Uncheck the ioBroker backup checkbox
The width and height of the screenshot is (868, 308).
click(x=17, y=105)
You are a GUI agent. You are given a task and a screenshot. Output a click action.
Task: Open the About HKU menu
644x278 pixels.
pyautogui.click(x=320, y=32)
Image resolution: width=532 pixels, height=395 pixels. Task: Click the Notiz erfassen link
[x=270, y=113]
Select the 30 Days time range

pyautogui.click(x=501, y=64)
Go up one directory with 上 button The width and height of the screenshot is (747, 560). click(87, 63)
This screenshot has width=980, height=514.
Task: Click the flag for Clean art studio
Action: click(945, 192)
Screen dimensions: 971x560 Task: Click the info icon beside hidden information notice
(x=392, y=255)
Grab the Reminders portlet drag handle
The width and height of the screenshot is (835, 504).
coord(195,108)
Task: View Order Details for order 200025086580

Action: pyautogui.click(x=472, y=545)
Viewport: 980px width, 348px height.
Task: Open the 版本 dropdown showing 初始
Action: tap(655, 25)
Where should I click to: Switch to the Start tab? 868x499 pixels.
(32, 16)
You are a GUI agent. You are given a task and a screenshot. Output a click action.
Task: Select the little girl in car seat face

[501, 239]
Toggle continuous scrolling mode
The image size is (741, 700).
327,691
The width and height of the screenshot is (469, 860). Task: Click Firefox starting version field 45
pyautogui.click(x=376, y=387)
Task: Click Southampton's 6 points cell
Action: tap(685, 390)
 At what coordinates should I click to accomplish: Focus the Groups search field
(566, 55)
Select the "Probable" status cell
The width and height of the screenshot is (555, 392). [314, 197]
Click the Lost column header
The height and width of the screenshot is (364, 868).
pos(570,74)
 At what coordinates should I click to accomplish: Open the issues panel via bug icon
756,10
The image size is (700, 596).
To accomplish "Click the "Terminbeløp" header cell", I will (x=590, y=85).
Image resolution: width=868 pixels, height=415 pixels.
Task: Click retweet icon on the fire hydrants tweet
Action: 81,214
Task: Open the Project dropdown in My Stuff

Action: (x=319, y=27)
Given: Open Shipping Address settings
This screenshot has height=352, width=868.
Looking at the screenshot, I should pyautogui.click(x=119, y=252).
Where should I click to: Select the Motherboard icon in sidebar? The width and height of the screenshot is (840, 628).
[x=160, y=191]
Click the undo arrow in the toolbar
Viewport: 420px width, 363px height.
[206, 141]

※ ※ ※

• **Goal of the exercise**: Please reproduce all of the material exactly.

• **Answer box**:
Uncheck the ioBroker backup checkbox
The width and height of the screenshot is (868, 308).
click(x=17, y=105)
You are a GUI agent. You are given a task and a screenshot. Output a click action.
Task: Open the About HKU menu
644x278 pixels.
pyautogui.click(x=320, y=32)
Image resolution: width=532 pixels, height=395 pixels. Task: Click the Notiz erfassen link
[x=270, y=113]
Select the 30 Days time range

pyautogui.click(x=501, y=64)
Go up one directory with 上 button The width and height of the screenshot is (747, 560). click(87, 63)
This screenshot has width=980, height=514.
Task: Click the flag for Clean art studio
Action: click(945, 192)
Screen dimensions: 971x560 Task: Click the info icon beside hidden information notice
(x=392, y=255)
Grab the Reminders portlet drag handle
The width and height of the screenshot is (835, 504).
coord(195,108)
Task: View Order Details for order 200025086580

Action: pyautogui.click(x=472, y=545)
Viewport: 980px width, 348px height.
Task: Open the 版本 dropdown showing 初始
Action: tap(655, 25)
Where should I click to: Switch to the Start tab? 868x499 pixels.
(32, 16)
You are a GUI agent. You are given a task and a screenshot. Output a click action.
Task: Select the little girl in car seat face

[501, 239]
Toggle continuous scrolling mode
The image size is (741, 700).
327,691
The width and height of the screenshot is (469, 860). Task: Click Firefox starting version field 45
pyautogui.click(x=376, y=387)
Task: Click Southampton's 6 points cell
Action: tap(685, 390)
 At what coordinates should I click to accomplish: Focus the Groups search field
(566, 55)
Select the "Probable" status cell
The width and height of the screenshot is (555, 392). [314, 197]
Click the Lost column header
The height and width of the screenshot is (364, 868).
pos(570,74)
 At what coordinates should I click to accomplish: Open the issues panel via bug icon
756,10
The image size is (700, 596).
To accomplish "Click the "Terminbeløp" header cell", I will (x=590, y=85).
Image resolution: width=868 pixels, height=415 pixels.
Task: Click retweet icon on the fire hydrants tweet
Action: 81,214
Task: Open the Project dropdown in My Stuff

Action: (x=319, y=27)
Given: Open Shipping Address settings
This screenshot has height=352, width=868.
Looking at the screenshot, I should pyautogui.click(x=119, y=252).
Where should I click to: Select the Motherboard icon in sidebar? The width and height of the screenshot is (840, 628).
[x=160, y=191]
Click the undo arrow in the toolbar
Viewport: 420px width, 363px height.
[206, 141]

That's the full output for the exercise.